Foi somente durante a Rio-92 que “preservacionistas” e “desenvolvimentistas”
resolveram – ao menos em tese – esse impasse. Um dos documentos que resultou da
Conferência foi a Carta da Terra, na qual os países desenvolvidos reconheciam sua
responsabilidade pelos danos causados ao meio ambiente e comprometiam-se a cooperar
com o desenvolvimento por meio de ajuda financeira e tecnológica.

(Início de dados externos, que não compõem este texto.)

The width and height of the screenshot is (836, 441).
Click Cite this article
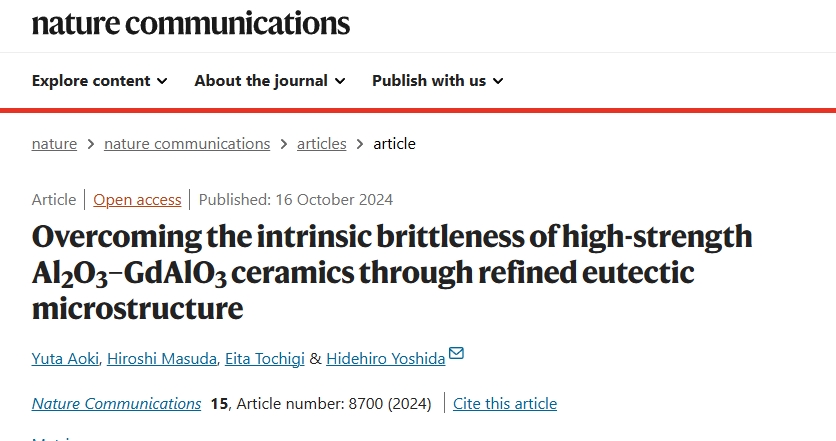[505, 404]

O reconhecimento da
responsabilidade pelos danos ambientais, por parte dos países desenvolvidos, implicava,
assim, em cooperação, para que não se repetissem ao longo do processo de desenvolvimento
e de modernização dos países periféricos. A Convenção Mundial sobre Mudança Climática,
outro resultado da II CNUMA, endossava esse reconhecimento e previa, dentre outros, a
diminuirão das emissões de gases poluentes, sobretudo por parte dos países desenvolvidos. O
Protocolo de Quioto, que também prevê a redução da emissão de poluentes, além de um
sistema de comércio de créditos relacionados à emissão de carbono, encontra forte
resistência dos EUA e de outros países industrializados (com a exceção da maior parte dos
países europeus, que já ratificou o Protocolo), que alegam que o Protocolo irá frear seu
desenvolvimento econômico. A recusa em ratificar o Protocolo implica na manutenção e
quiçá elevação dos níveis de emissão de poluentes dos países não-signatários, o que, em se
tratando de uma economia vigorosa como a norte-americana, poderá ter conseqüências
graves para o clima global.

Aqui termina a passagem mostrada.